It's been a surprisingly pleasant experience. I would put it easily on a par with Ruby On Rails for ease in getting a site up and running.

Windows Azure has also been a nice surprise.

My biggest hurdle right now with ASP is actually the tooling.

I'm a huge visual studio fan, it's far better than anything else out there for coding, but for ASP it's in a very strange place right now. It's not clear whether dependencies should be managed through nuget, npm, bower, grunt. It's not clear whether unit testing should be done through visual studio or through external test runners especially for javascript tests.

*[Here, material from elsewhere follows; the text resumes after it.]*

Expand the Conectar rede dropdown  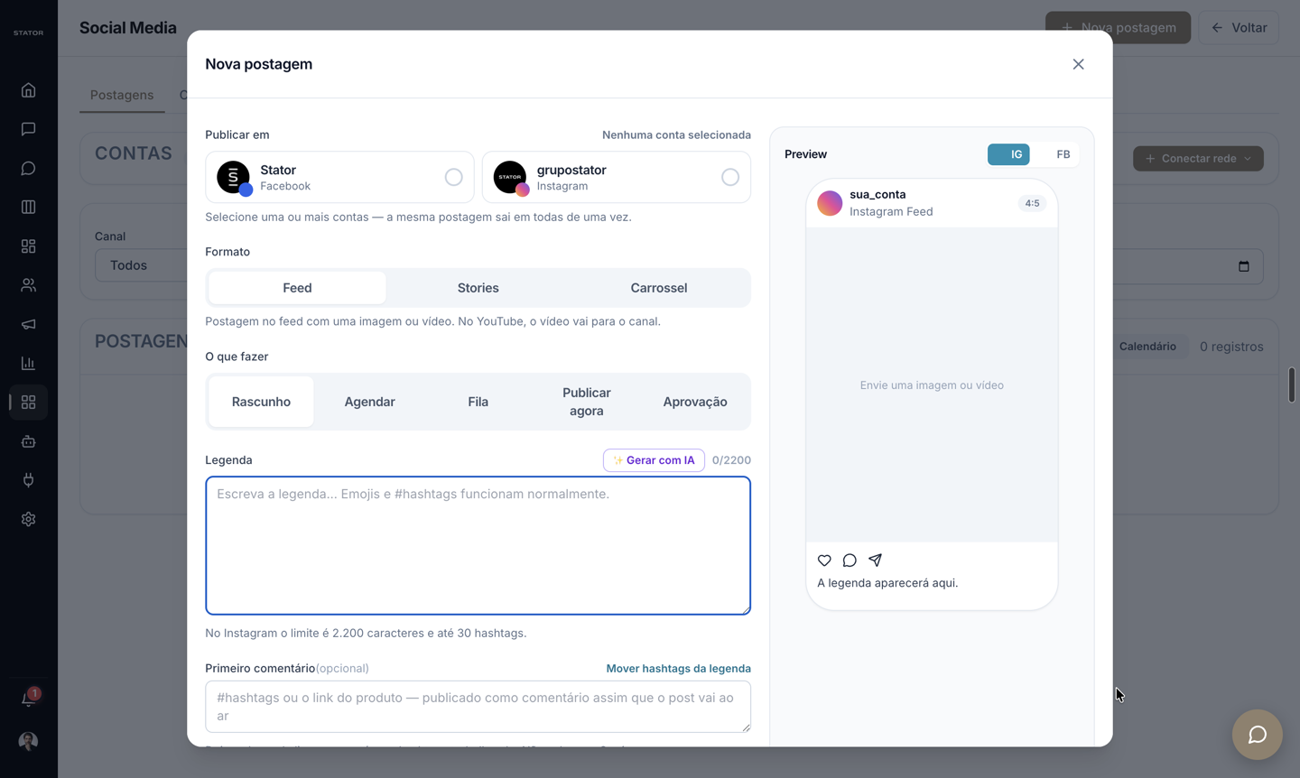1198,158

The move to client-heavy libraries has broken down what was a neat model for references and left visual studio looking a bit confused.

I hope what seems to be a move toward npm will help smooth this out.

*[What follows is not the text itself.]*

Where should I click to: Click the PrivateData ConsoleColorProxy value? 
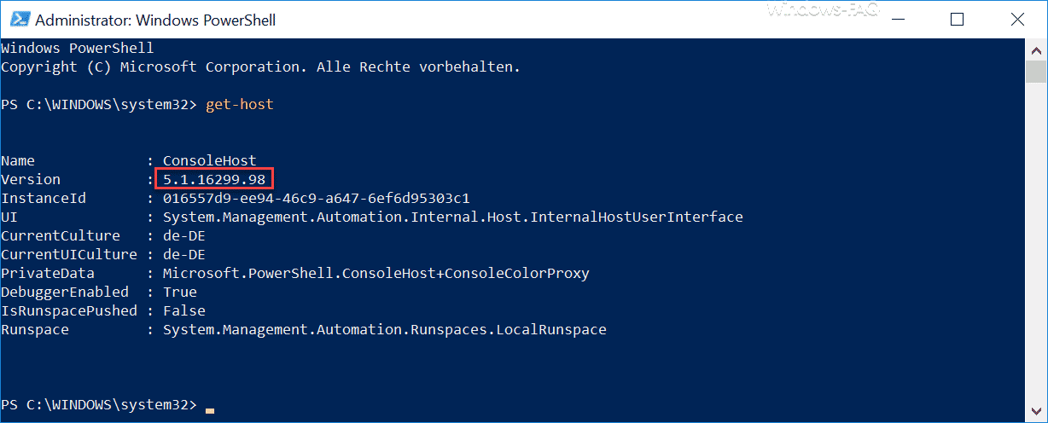(x=376, y=273)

Agreed - other stuff I'm doing has moved completely to tools like webpack with react and having a server that is just providing the API.

I've not yet worked out how ASP.Net and visual studio fit into that way of working.

I'm using all of them in my project, as this seems to be the direction Microsoft is taking as well:

- Nuget for serverside .net (.cs, .dll) and msbuild (.target) dependencies

- npm for javascript development dependencies (grunt/gulp)

- bower for clientside dependencies (.less/.scss, .js)

I'm using the new VS online build stuff as well. In git, none of the dependencies are checked in. So the build starts with npm install, bower install and nuget / restore, then it runs gulp and finally msbuild.

I'm pretty happy with it.

this is exactly right. It isn't confused as parent says. They are no longer forcing js packages to be bundled into nuget where they tend to grow stale. The nuget angular package was actually maintained by scott hanselman. Why duplicate the effort when angular is published by the angular team on bower?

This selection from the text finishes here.